(Source records)

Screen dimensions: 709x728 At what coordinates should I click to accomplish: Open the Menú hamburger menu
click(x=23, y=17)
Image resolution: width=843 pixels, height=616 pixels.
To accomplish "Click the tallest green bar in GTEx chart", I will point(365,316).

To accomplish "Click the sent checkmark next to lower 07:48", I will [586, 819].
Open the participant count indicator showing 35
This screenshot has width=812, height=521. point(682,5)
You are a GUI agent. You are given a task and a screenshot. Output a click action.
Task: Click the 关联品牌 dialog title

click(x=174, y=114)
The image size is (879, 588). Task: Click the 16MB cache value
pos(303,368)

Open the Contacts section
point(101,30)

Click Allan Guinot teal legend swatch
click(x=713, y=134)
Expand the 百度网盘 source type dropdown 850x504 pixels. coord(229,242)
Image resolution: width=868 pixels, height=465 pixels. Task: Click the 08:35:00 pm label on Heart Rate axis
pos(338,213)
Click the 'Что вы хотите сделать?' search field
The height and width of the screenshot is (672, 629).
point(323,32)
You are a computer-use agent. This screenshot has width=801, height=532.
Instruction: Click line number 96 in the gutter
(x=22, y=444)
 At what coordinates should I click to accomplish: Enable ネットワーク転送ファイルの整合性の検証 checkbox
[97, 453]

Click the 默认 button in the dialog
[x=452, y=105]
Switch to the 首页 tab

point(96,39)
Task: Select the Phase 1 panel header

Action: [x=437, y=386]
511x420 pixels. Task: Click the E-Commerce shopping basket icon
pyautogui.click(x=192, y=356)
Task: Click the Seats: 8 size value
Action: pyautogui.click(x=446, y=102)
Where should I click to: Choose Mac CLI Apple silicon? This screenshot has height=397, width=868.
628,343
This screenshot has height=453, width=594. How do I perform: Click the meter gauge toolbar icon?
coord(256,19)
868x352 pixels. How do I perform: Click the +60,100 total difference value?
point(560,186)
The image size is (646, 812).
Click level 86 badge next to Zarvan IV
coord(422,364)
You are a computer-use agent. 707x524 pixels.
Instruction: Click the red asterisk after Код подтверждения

(End Source records)

◆ **What is needed**
In the entries above, find each line with "agent" and copy it.

◆ **Result of this task**
You are a GUI agent. You are given a task and a screenshot. Output a click action.
You are a computer-use agent. This screenshot has width=801, height=532.
You are a computer-use agent. 707x524 pixels.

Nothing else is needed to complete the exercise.